I woke this morning nearly pain free and, if not in mid-season form, then near enough for time trials. I don't suppose I've ever come closer to saying, "Tra-la-la." When Ms Wonder came into the boudoir with a steaming cup of Bohea I said, "Poopsie, I feel good this morning."


"I wouldn't worry about it," she said, "it's a normal feeling for most people."

"What's the day like?" I asked. "Is the sky is blue, the sun smiling, does the water run hot and cold? The usual amenities?"

"Domestic offices," she said and it seemed to suggest that I'd made another one of those near misses. I wanted to ask just what she meant but I gave it a miss after remembering the 24-hour rule.

"Then I think I'll take myself out for an airing," I said.

"Don't forget we're meeting Jenny and Bill for breakfast at 9:30."

I had forgotten all about this tryst with the two love birds and being remindedas it came suddenly on the heels of my having to cancel a dinner engagement with these two love birds. I quickly climbed into the outer crust of the Durmite weekender: qigong pants, Steve Miller Band tee--the 1999 Last Call tour--official Muskogee Creek hat, and the Aldo boaters, sans socks, which add just a hint of diablerie, and I need all the diablerie I can get.

When I returned from morning salutations, I found two waiting for me on the porch upholstered in feminine fabrics. I mean the porch wasn't upholstered, the two waiting for me where. Ms Wonder bunged herself into the sports model and Mom, still standing on the porch, waved us off like an Archbishop blessing the pilgrims.

I'm not much for chatting in traffic and remained strong and silent, the lips tight, the eye ever vigilant, until we were out of Chadsford subdivision and sailing along Highway 54. Then I got down to the subject that has troubled me for some time.

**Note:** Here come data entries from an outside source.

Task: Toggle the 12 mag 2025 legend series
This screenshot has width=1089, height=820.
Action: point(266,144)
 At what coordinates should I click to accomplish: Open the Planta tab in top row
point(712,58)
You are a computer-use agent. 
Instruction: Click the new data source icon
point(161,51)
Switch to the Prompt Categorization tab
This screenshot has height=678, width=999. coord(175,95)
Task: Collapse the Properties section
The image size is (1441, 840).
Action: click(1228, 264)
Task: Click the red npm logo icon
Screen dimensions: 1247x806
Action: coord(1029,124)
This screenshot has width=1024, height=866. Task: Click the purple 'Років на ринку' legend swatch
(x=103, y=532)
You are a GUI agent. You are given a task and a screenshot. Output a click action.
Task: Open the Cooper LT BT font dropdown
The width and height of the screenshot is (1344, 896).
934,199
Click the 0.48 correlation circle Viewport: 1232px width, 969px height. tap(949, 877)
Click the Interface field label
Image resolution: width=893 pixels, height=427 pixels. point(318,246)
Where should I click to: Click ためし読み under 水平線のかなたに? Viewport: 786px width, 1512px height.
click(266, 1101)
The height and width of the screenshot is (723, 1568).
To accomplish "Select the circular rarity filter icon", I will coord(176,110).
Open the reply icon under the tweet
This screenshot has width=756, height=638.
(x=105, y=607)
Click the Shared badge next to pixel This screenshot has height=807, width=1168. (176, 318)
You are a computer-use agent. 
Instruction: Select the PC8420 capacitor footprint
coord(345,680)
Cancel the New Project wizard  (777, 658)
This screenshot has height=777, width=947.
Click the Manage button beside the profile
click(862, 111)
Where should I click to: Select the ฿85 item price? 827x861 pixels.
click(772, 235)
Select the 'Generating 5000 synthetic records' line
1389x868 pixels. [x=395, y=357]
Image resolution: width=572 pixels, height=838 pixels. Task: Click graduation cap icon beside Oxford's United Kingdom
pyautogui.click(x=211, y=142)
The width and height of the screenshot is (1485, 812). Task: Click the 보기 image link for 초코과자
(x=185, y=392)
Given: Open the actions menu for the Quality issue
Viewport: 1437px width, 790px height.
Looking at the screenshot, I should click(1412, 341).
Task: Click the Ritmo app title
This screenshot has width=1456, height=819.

"Poopsie," I said, "there is something about the pairing of these two that has troubled me for some time."

"Jenny and Bill," she said, "they're a perfect couple. A match made in Heav'n."

"Oh, I agree," I said. "Nice work if you want my opinion. I  think they're both on to something good and should push it along with the utmost energy. Why wait until December, get married tomorrow is my suggestion. No, it's not that I object to either of them. Both are the soundest of eggs. None sounder. It's just that they both fell in love at first sight."

She said something about people who don't believe in love at first sight but it was, in my opinion, a side issue and should not divert us from the subject at hand.

I explained that I would expect nothing less of Bill. After all, strong men before him had been smitten with Jenny to an alarming degree. Ms Wonder interrupted me to say that it probably had something to do with her profile. I agreed that it might possibly be the profile as seen from the right.

"From the left too," she said.

"Well, I suppose in a measure from the left too but you can't expect men in this hectic age to take time to dodge around a girl trying to see her from all sides."

 But, of course, I had already conceded that I readily understood why Bill fell for Jenny for she is liberally supplied with oomph. He, on the other hand, a good egg, none better, but he's one of us, or that is to say, he has the face that you grow into.

"But he's no Brad Pitt," I said.

"Well," she said, "you're no Brad Pitt," as if that had anything to do with it.

Sometimes I wonder about this Poopsie, descendent of Count Alexei Orlov who helped Catherine the Great take the throne from her husband. Give that one some thought and I think you will agree that there is reason for concern.

"Would I look a little like B Pitt if I had hair?"

"No."

"If I had a chin?"

"Nope."

"I suppose I must look like Beaker, the Muppet."

"Beaker had hair," she said.

"A bald Beaker," I said.

"A very cute bald Beaker," she said giving my head a nubbing.

This give and take left me feeling better about things and I would have carried on but we were nearing our destination and I was required to twiddle the wheel to avoid a passing tree and then we arrived at William's Gourmet Kitchen. We decanted ourselves and went inside to break the fast with the two good eggs that waited within.